++++ Texto de origen

La política no es una suma de ingeniosidades y donaires. No puede serlo en materias tan graves como las políticas económica o territorial, herida viva por la cual sangran aún muchas de las dinámicas institucionales de España. Y el problema es que, vista con la distancia y desde la atalaya de la crisis, la actuación gubernamental parece quedar reducida –aunque no lo sea– a una panoplia más o menos amplia de ocurrencias. La imprevisión y la falta de autoridad para frenar iniciativas descabelladas, manifiestan que el reformismo de Zapatero no respondía a una convicción ideológica profunda sino a una red –conectada periféricamente pero sin coherencia interna– de políticas de diseño: fue brillante la presentación, pero ahora cabe preguntarse si había algo detrás de los telones.

El “proyecto” de Zapatero tiene cada vez más críticos: ahora son palpables sus deficiencias. En el haber de Rodríguez Zapatero quedarán para la historia las reformas de derechos civiles... que son perfectamente asumibles por un proyecto liberal de amplio espectro: no hace falta ser socialdemócrata para apoyarlas. En ese liberalismo ancho se basó el reformismo del nuevo PSOE: ¿pero qué queda cuando se agota el reformismo liberal? El hueco ideológico dejado en el PSOE por la marginación del ideario socialdemócrata –y de las personas que lo representan– no ha sido rellenado con un nuevo paradigma. Así se explica que se hayan presentado como políticas de izquierdas –“cheque bebé”, por ejemplo– algunas que claramente no redistribuyen riqueza. O que el afán insolidario que sostiene la filosofía nacionalista del Estatuto catalán se haya presentado como ejemplo de progresismo.

La carencia de un proyecto coherente y sustentado en sólidas bases ideológicas ha degenerado en una situación difícil, cuyas consecuencias comienzan a calar en la sociedad por la imposibilidad del Gobierno de ejecutar nuevas políticas cosméticas. Los problemas creados por el Gobierno y las incoherencias de su “proyecto” han podido ser “ocultados”, también, gracias al control mediático que el PSOE ha ejercido sobre el discurso político. Y así, un guión ideológico desligado de la socialdemocracia se ha vendido como ejemplo de la nueva izquierda europea sin que se hayan alzado más que un puñado de voces en contra de este discurso único. Pero la crisis ha liberado las críticas, también las internas. Baste el ejemplo de Joaquín Leguina, que ha criticado la perversión que supone que para ser de izquierdas se tenga que bendecir el ideario de ERC y no se pueda criticar el Estatuto catalán. O que sólo se pueda ser de izquierdas comulgando con los “inventos” de Moncloa.

Rodríguez Zapatero está perdido en un laberinto. En su propio laberinto. Ha llegado a él por transitar caminos accidentados sin tener un plan, un proyecto, un ideario. Resistir en el poder no es un proyecto. Gobernar a golpe de promesas hechas para salir del paso tampoco lo es. Difícilmente podrá Zapatero encontrar una salida si no es trajinando nuevos juegos malabares que aplacen la solución, que consigan otro “luego”. Pero puede que el Gobierno no tenga más alternativa que transitar de laberinto en laberinto esperando que Dios perdone su laicismo y provea. Lo peor es que el presupuesto, verdadero salvador de Zapatero, está asfixiado y me parece que Dios no tiene remedio para eso.

++++++++
++++ Datos disponibles

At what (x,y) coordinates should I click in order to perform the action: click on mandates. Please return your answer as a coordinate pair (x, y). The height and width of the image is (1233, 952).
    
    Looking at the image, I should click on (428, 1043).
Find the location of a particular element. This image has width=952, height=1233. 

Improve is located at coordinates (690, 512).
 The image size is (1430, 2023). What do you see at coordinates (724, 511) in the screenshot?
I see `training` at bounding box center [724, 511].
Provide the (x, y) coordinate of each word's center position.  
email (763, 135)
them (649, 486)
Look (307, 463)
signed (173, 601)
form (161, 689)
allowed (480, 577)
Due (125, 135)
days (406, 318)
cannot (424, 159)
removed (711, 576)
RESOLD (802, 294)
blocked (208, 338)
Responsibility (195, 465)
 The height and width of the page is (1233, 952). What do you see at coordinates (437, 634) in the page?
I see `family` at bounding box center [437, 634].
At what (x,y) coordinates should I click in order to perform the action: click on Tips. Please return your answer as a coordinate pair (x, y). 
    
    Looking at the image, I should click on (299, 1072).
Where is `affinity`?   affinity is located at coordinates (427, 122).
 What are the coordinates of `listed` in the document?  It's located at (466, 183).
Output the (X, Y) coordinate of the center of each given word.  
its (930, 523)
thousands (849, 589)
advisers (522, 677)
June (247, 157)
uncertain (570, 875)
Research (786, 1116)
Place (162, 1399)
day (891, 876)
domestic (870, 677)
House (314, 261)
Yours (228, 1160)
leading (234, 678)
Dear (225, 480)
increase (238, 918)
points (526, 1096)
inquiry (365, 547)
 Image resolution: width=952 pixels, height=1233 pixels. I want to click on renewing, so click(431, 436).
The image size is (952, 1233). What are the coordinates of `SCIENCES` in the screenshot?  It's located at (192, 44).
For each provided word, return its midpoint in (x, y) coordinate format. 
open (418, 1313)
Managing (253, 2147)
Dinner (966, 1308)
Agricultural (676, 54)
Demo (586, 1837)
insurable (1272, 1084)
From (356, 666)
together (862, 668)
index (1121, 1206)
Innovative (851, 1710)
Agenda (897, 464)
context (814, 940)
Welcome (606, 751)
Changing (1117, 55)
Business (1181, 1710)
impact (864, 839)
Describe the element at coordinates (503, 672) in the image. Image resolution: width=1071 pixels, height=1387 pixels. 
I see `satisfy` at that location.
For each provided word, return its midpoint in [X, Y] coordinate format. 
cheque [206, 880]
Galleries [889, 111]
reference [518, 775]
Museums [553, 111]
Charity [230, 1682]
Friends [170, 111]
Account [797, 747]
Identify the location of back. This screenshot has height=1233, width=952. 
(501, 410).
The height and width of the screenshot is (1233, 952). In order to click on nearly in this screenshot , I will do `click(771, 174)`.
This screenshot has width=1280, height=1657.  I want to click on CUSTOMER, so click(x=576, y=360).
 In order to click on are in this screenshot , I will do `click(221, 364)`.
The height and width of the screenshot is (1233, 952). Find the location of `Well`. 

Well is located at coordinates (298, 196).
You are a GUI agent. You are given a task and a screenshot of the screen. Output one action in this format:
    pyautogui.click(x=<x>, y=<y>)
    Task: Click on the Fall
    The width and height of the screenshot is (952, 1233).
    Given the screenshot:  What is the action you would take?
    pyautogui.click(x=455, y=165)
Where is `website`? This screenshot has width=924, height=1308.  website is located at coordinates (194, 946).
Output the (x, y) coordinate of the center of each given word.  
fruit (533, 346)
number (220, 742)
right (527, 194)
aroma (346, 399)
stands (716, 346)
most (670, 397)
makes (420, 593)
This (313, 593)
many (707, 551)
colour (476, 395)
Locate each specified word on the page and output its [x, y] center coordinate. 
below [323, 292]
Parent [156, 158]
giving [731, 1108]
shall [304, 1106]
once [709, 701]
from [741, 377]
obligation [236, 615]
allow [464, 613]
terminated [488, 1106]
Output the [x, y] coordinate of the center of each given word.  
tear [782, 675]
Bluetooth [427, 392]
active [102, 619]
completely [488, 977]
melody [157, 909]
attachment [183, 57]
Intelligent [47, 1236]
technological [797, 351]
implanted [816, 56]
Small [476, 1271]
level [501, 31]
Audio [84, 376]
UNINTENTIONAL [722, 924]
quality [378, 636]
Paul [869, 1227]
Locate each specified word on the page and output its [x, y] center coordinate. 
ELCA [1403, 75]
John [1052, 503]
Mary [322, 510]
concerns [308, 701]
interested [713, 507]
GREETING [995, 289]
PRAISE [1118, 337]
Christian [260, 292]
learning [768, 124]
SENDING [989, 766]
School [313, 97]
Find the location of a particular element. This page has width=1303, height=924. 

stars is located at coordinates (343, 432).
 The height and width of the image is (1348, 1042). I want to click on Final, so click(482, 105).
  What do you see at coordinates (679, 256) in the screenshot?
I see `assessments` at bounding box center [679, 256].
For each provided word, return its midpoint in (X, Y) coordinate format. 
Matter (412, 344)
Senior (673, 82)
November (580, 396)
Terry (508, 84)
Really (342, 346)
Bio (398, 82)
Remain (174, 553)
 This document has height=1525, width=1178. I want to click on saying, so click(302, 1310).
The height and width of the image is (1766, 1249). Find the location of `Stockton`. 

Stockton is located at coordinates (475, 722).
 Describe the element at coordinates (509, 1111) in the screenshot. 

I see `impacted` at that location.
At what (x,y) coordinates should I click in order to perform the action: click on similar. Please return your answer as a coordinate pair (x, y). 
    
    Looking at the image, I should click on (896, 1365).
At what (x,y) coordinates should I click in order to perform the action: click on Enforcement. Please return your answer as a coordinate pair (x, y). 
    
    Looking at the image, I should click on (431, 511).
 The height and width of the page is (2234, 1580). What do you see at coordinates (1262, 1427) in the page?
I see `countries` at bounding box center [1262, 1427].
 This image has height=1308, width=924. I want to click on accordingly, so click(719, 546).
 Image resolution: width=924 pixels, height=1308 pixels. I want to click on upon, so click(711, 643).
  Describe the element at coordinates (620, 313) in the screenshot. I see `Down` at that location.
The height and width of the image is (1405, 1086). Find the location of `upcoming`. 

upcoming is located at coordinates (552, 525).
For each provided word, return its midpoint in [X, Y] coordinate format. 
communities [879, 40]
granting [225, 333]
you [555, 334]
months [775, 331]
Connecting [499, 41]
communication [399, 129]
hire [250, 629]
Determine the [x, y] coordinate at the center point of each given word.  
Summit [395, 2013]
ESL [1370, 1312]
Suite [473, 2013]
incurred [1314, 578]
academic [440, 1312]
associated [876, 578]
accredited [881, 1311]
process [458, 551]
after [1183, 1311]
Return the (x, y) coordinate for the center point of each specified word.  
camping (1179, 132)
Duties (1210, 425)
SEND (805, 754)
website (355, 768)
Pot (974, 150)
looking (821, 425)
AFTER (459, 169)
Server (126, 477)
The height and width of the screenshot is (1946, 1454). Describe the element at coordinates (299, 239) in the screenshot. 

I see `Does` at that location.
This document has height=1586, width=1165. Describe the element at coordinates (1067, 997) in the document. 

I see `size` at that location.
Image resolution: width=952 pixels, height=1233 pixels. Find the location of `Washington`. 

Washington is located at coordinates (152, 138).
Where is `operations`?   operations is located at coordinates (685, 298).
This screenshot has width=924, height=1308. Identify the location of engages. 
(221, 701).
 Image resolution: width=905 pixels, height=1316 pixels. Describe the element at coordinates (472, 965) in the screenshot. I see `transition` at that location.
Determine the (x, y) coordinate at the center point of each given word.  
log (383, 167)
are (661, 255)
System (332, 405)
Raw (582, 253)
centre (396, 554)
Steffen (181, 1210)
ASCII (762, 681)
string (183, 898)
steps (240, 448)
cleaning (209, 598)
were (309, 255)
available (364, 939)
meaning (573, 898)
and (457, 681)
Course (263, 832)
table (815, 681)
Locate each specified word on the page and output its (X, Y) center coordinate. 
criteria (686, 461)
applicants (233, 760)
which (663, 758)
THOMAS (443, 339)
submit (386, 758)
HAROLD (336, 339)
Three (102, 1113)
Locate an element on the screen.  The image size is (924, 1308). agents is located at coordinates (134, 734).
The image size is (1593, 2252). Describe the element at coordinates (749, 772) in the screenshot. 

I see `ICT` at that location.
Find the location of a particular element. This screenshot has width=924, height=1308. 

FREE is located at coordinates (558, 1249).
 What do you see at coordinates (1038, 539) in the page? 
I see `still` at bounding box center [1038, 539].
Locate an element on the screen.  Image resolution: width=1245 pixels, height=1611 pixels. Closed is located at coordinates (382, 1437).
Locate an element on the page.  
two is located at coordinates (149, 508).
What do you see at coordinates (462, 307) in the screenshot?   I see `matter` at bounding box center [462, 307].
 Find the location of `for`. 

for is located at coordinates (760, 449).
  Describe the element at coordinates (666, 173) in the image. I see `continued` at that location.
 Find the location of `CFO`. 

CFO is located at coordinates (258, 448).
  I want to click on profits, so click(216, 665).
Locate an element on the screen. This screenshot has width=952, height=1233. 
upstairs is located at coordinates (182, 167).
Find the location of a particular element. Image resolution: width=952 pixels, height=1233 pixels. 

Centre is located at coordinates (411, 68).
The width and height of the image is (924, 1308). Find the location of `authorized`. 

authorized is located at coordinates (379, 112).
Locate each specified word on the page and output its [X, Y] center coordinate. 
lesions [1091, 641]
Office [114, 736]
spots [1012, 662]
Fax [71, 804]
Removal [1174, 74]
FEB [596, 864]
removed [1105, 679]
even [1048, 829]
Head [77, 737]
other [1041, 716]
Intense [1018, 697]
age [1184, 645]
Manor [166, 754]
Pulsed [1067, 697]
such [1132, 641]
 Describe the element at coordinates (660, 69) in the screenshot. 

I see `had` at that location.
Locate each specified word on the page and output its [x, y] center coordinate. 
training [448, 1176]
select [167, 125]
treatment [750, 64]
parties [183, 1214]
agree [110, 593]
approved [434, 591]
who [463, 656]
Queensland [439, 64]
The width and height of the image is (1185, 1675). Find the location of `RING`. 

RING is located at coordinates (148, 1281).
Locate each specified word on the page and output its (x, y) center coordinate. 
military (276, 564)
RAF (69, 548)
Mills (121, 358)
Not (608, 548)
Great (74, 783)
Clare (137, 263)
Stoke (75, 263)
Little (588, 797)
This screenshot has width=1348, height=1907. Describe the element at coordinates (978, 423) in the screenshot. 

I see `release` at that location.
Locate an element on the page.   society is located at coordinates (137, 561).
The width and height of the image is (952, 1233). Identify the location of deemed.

++++++++

Actividad: En el texto de origen, ¿qué medida se da como ejemplo de las políticas presentadas como de izquierdas que no redistribuyen riqueza?

Respuesta: El “cheque bebé”.